Does rising interest rates curb inflation? –

The Bank of Canada continues to try to counter rising inflation and, last week, raised its key rate again.

The year-over-year inflation rate in Canada rose from 8.1% in June to 7.6% in July, but further interest rate hikes are expected this year.

We asked Larry Davey, President and CEO of Access Credit Union, if the strategy was working.

“I would say they’re getting some of the results they were looking for. It’s a slower process than I think we’re all looking for,” he said. “We would like it to slow down and stop, and get back to what it was faster than what is going to happen. I know there have been discussions that it could take a year to two years before see inflation come down as much as we would like, and that is a very slow process.”

Davey noted that there are a number of factors at play when it comes to tempering the national inflation rate, and he says that the supply chain, wages, gasoline and prices of groceries are all part of the equation. “It’s very rare for these things to move in unison, so it takes a lot of leverage for the Bank of Canada, the main one being interest rates, but it takes a lot of trial and error for them to get the inflation rate down to what they expect.”

And that process, Davey added, requires a delicate balance between slowing the economy enough to make a difference while avoiding a recession.
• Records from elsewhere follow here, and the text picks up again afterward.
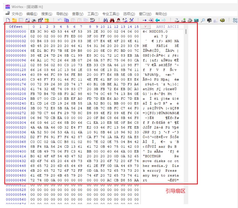Click the magnifier icon in the toolbar
Viewport: 238px width, 208px height.
(203, 20)
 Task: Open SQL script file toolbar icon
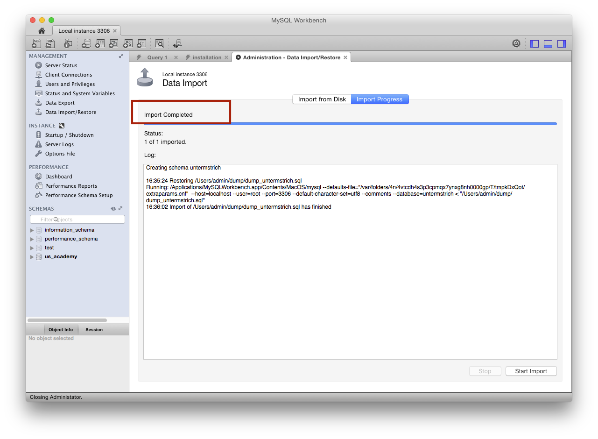click(50, 43)
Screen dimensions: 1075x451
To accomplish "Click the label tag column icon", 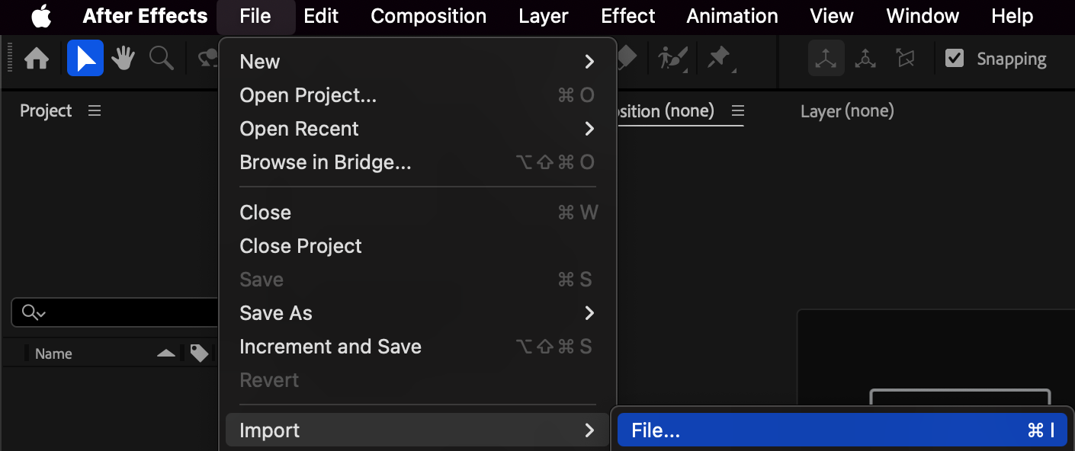I will 199,353.
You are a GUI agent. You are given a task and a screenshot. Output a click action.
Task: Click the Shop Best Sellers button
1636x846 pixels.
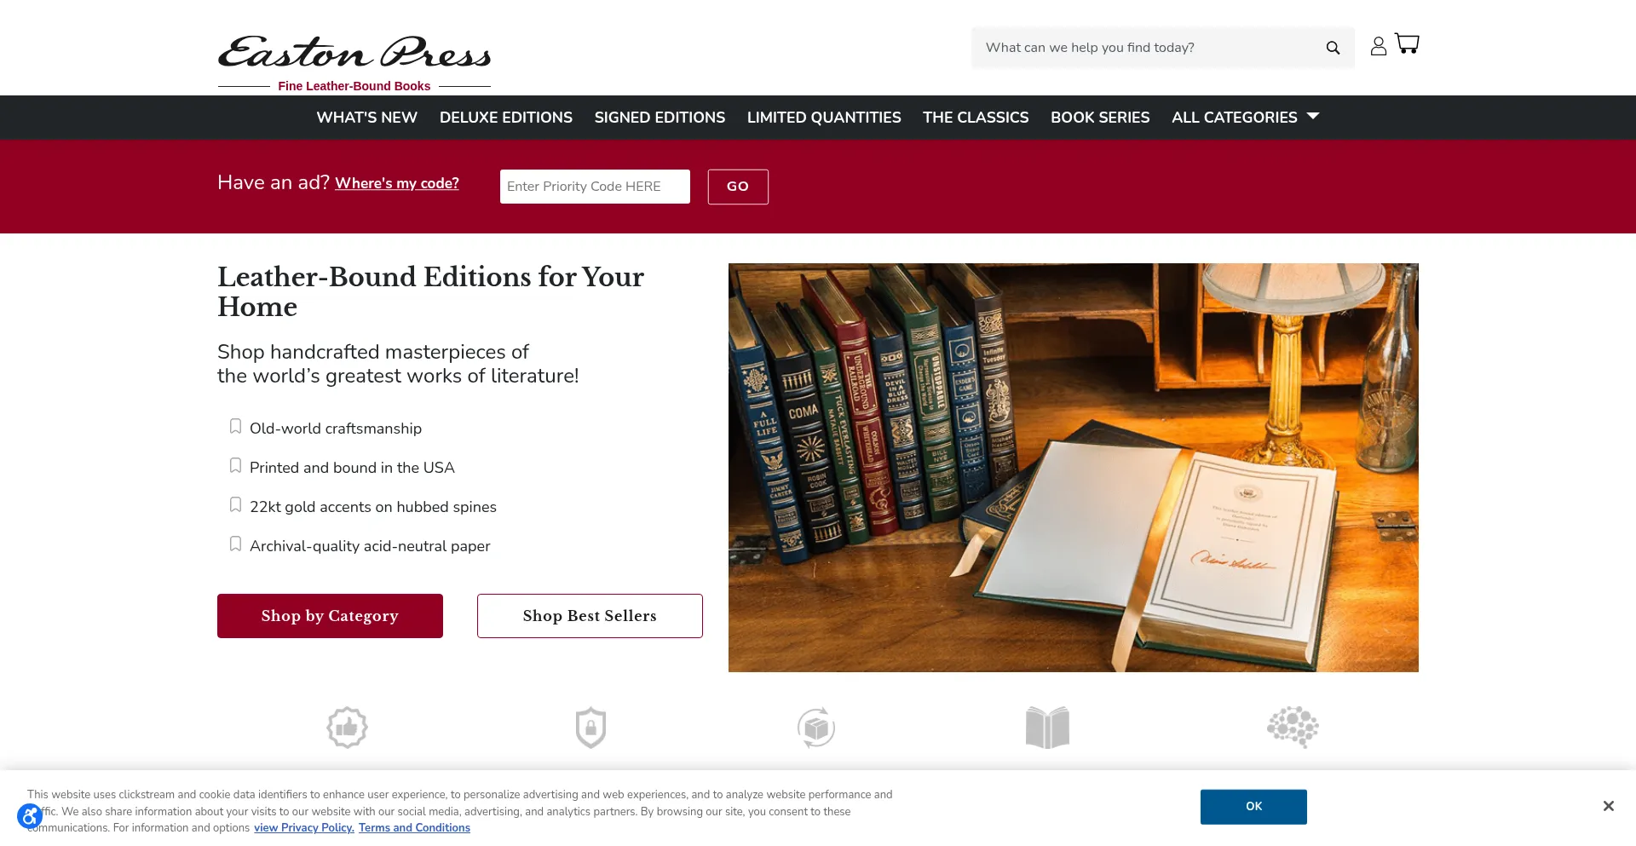coord(590,616)
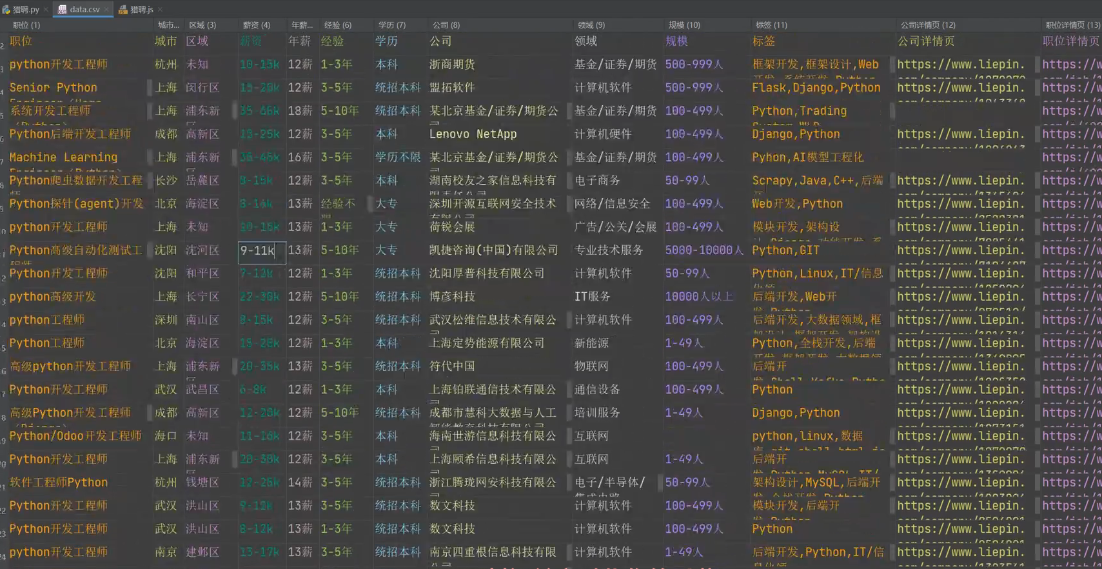Select the Lenovo NetApp company cell
This screenshot has width=1102, height=569.
(x=473, y=134)
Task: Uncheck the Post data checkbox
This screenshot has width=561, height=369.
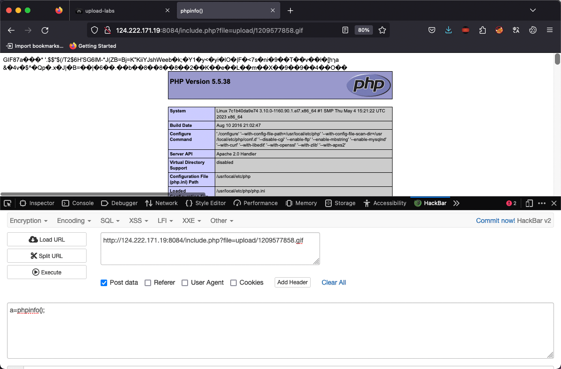Action: click(x=104, y=283)
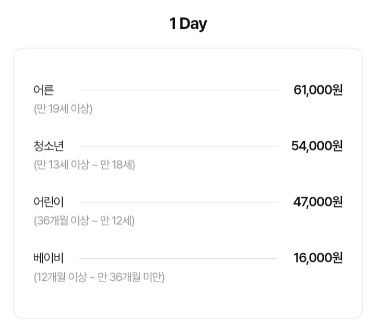Click the 47,000원 child price
The height and width of the screenshot is (329, 376).
[x=318, y=202]

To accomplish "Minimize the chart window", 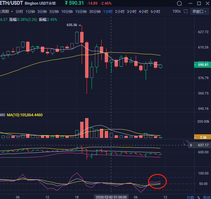I will click(190, 3).
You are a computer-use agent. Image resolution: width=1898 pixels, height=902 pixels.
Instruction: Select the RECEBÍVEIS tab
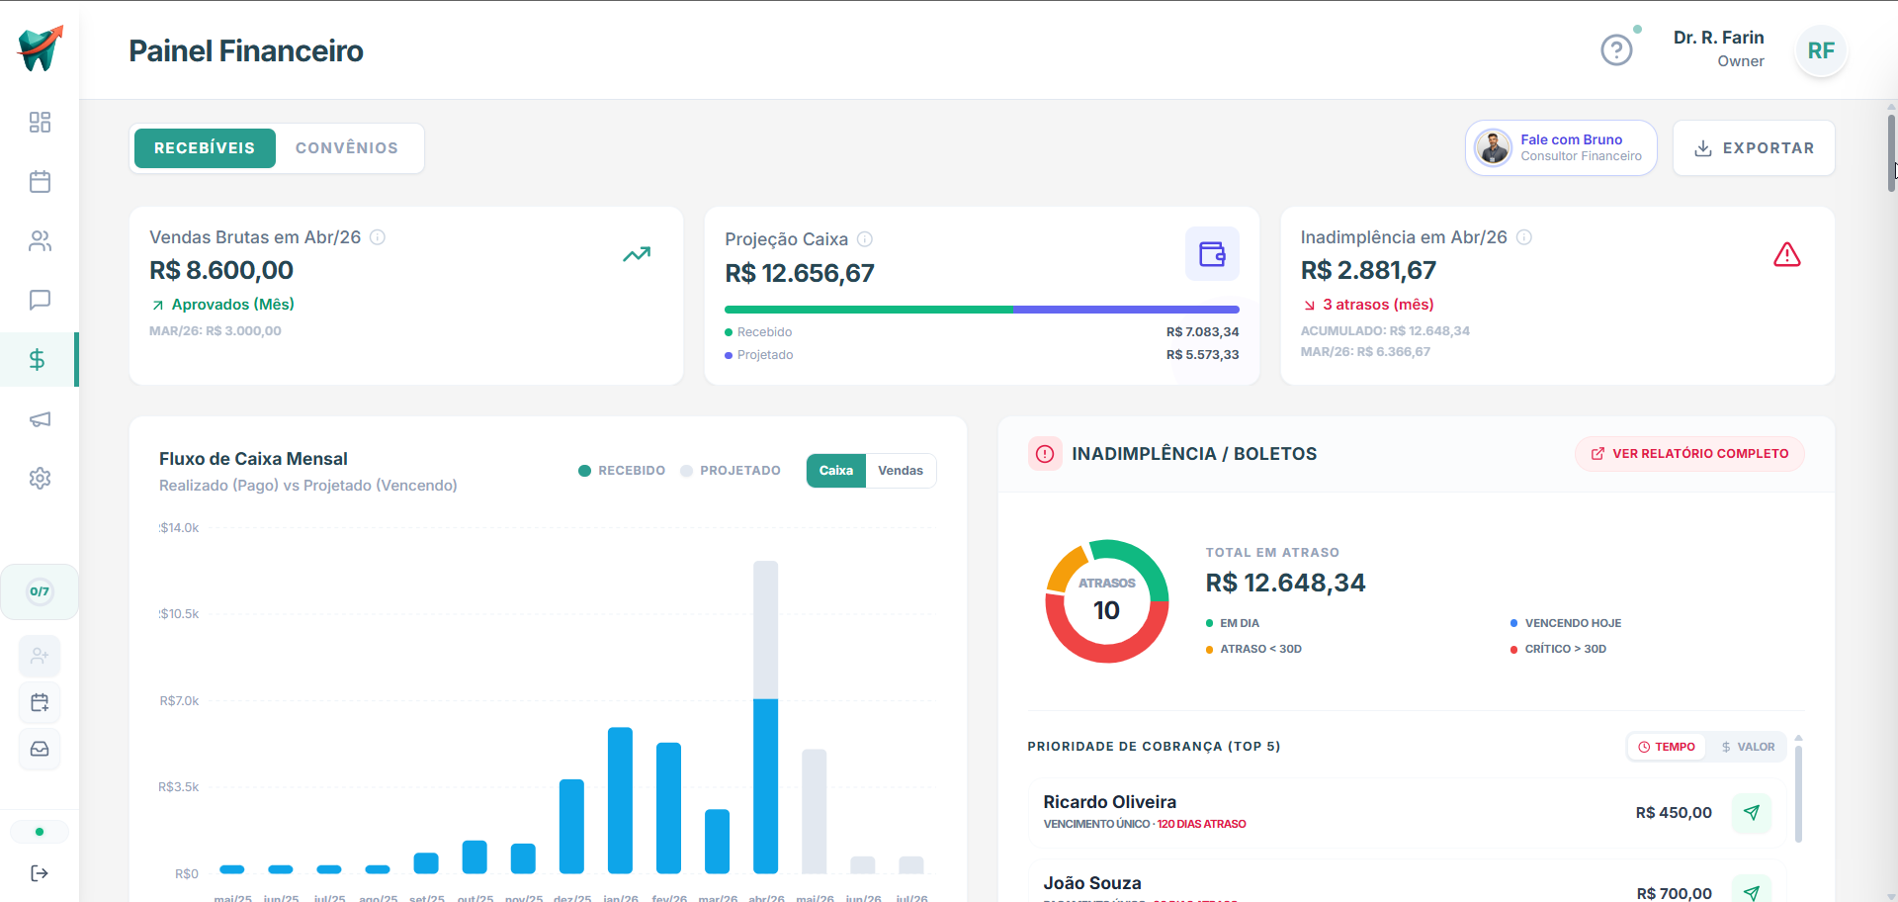(205, 148)
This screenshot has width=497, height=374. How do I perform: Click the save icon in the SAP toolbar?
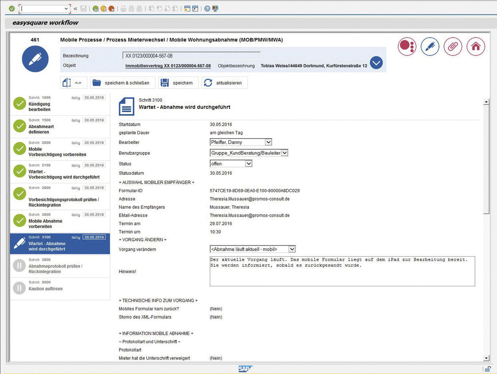tap(84, 8)
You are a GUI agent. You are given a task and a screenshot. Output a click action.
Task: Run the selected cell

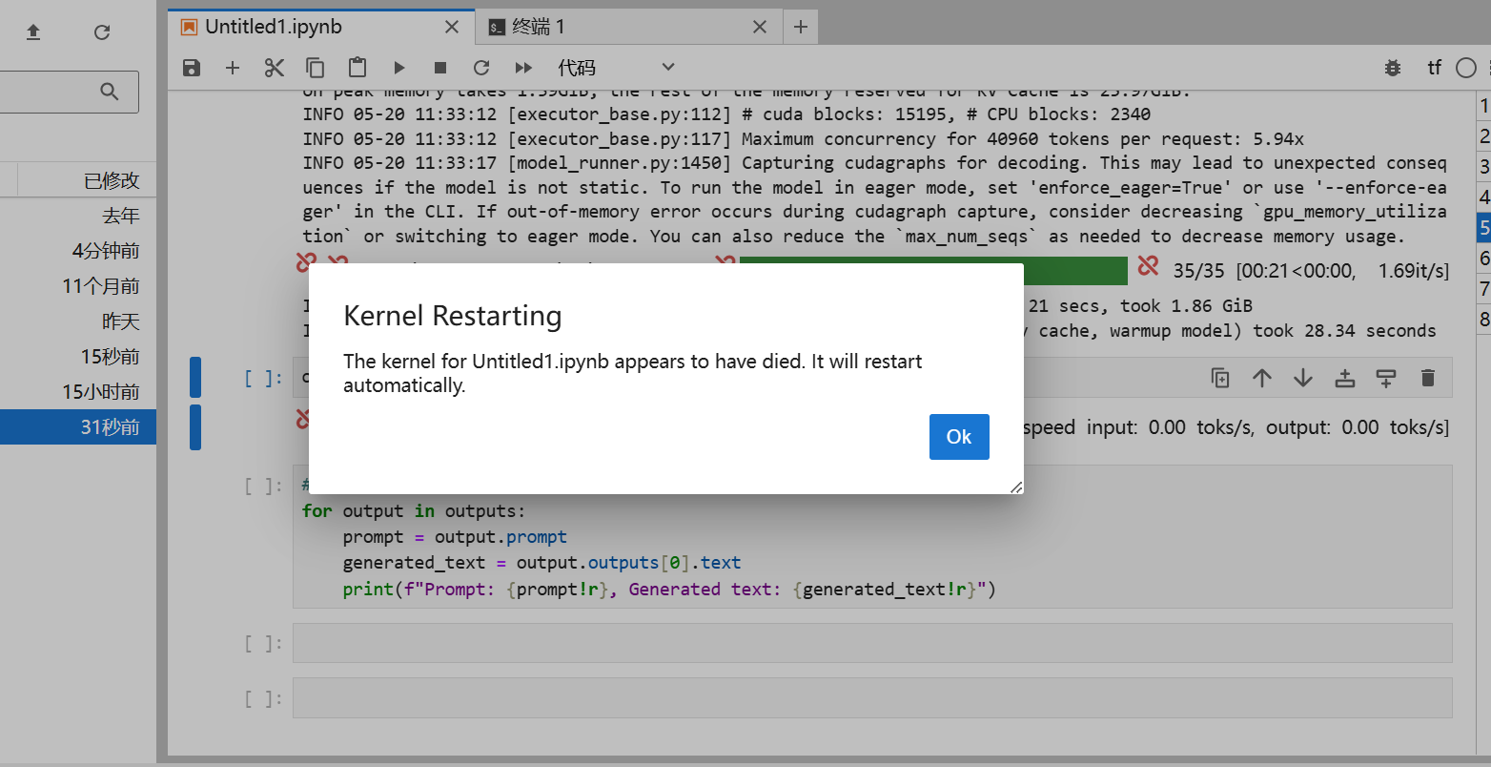399,68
“You can see if they pulled all the levers one way it would slow down the economy, and then what would happen is there would be an impact on jobs, a huge impact on housing and so they don’t want that to happen. They just want to slow it down and therefore that process takes a while to go through the economy.”

Fixed mortgages also play a part in the equation, Davey said, and are another reason the process is taking longer than expected.

“There are a lot of people who have fixed mortgages and they have had them for a year or two, and they could have three or four more years to pay off their mortgage. So not everyone is affected by an increase rates and that’s why it’s just one thing the Bank can do and doesn’t necessarily have an immediate impact on the economy,” he explained.